We’ve become much bolder as an organisation
As Consultancy Manager for Landscape & Sustainability and a Lead Rural Surveyor for the North, Alistair Wright forms a vital part of the National Trust’s conservation focus. Here he talks about the many different aspects of his role, and the challenges and changes in conservation at the Trust.
There’s an abundance of variety in my role as the region I work in is so vast; every area is a completely different conservation challenge. So one day I could be working in a wide open space like Scafell Pike or on the sand dunes of Formby beach, and the next I could be working at a property on the urban fringes of Manchester!
The surveying side of my role is primarily day-to-day functional leadership across the region, where I provide key support on large projects. The consultancy side of my role is then much more strategic, and together my team and I cover elements such as environmental practices, food, farming, water, nature conservation, archealogy, conservation data management and forestry.
Over my 13 years at the Trust I think we’ve become much bolder in terms of both decision making, and articulating where we want to go and how we want to get there. It’s an incredibly exciting time to be involved in conservation here, and as an organisation we’re definitely more dynamic and forward-thinking in our approach. We want to protect special places and spaces and bring them to life for visitors, not freeze them in time.
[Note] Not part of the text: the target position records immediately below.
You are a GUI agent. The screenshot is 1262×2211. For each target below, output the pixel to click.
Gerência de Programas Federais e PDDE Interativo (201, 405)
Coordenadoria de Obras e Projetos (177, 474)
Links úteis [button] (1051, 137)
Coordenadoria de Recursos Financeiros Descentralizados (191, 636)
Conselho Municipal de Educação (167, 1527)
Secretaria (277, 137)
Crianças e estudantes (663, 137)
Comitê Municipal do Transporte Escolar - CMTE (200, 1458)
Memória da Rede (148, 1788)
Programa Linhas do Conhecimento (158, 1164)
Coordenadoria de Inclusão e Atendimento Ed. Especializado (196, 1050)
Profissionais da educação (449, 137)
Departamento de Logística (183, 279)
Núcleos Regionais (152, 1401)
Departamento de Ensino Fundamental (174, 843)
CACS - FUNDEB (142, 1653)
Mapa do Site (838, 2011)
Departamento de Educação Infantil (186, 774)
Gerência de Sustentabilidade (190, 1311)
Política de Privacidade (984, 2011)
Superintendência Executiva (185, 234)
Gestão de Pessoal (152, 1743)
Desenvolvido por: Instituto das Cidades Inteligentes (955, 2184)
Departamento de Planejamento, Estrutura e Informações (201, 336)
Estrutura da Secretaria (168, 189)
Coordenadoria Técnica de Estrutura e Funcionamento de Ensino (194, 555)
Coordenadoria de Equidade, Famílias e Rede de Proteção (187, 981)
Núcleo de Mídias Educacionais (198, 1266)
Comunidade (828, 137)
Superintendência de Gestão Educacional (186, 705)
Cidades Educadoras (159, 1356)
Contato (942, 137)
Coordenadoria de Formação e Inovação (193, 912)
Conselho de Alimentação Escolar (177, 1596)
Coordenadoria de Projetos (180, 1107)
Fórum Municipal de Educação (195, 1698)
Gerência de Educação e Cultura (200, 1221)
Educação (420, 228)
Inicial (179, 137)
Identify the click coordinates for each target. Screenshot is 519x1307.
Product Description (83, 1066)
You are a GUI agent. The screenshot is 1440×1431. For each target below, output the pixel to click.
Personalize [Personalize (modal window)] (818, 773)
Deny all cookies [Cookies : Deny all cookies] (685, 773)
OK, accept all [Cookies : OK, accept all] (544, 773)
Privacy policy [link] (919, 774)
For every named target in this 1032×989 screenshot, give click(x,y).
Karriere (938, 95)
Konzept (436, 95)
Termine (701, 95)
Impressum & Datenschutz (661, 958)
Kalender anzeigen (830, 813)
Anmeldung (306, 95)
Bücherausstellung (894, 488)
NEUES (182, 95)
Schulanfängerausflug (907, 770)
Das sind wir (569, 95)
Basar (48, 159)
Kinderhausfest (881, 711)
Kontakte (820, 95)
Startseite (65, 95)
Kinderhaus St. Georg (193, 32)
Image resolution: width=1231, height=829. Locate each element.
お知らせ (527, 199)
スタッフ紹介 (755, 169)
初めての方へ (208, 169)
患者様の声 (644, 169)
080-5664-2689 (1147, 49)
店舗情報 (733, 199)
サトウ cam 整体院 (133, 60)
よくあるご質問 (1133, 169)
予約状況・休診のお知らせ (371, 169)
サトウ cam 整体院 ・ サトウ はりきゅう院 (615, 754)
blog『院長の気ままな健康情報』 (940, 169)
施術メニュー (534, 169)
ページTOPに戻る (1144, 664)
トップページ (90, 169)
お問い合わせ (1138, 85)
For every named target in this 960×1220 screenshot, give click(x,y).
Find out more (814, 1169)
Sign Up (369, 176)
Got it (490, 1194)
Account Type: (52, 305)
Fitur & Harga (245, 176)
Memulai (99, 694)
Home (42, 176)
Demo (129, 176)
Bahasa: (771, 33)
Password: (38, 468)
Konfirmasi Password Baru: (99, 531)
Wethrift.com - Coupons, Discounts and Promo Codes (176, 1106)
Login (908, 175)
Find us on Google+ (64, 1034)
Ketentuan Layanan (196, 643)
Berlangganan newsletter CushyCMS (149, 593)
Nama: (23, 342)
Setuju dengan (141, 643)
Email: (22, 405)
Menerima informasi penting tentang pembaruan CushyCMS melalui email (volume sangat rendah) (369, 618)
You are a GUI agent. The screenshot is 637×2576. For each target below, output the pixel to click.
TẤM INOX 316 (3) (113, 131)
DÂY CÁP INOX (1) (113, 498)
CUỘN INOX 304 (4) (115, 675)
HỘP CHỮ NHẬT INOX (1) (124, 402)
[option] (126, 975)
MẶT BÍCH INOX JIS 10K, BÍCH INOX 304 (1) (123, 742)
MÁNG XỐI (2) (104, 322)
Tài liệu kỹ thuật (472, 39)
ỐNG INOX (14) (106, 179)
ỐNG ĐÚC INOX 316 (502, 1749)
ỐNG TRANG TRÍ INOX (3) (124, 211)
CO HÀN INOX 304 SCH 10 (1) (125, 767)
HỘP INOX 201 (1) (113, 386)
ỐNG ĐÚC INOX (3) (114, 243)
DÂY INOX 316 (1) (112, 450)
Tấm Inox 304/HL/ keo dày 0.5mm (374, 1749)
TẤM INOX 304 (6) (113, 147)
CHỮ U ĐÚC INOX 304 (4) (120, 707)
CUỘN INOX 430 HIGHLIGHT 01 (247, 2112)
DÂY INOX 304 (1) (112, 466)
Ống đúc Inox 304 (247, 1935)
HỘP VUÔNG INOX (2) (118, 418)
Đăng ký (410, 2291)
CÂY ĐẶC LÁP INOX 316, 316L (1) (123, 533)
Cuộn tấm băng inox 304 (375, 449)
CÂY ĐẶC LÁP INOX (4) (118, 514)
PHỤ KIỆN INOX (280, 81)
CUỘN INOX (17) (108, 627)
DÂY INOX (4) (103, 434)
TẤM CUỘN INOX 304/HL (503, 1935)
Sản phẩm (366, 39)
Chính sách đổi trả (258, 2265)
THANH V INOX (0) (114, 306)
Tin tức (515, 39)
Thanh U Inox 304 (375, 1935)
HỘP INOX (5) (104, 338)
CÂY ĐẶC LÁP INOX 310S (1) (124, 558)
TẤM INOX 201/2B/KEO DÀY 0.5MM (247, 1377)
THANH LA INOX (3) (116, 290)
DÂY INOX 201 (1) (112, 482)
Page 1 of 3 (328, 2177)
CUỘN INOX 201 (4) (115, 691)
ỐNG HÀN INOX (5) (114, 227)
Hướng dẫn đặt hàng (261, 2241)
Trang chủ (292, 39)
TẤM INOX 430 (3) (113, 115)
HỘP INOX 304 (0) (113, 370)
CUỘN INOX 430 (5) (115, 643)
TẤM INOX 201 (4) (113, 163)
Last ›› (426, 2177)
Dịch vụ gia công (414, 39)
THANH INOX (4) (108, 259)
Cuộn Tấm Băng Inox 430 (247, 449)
At the moment, we’re looking at broader aspects of conservation such as hydro schemes, but need to focus on managing land in a way that still respects nature and doesn’t damage the natural landscape. We also work closely with partner organisations in the wider industry including the RSPB and Natural England, as well as also more localised groups such as the Herdwick Sheep Breeders, who are only based in the Lake District.
People are a huge focus for our team here in the North, and we’re committed to not only building great relationships with our tenants, but developing our visitor experiences by creating memorable days for everyone. For us, conservation is about recording and interpreting a story, and giving people a chance to connect with their past.
But while we want to encourage people to engage with a place or space, we also want to provide opportunities for them to have fun and enjoy themselves. An example of this would be the Wild Trail at Sizergh Castle in Cumbria where we have increased access to our woodlands and put in playful and challenging interventions to encourage children (and adults) to explore and play off the beaten track in the depths of the wood experiencing ancient trees, exotic looking fungi and beautiful flora whilst testing their stamina, brainpower and resolve !
It’s fantastic to be part of an organisation with such a strong mission, and work with some of the most incredible assets and treasures this country has to offer.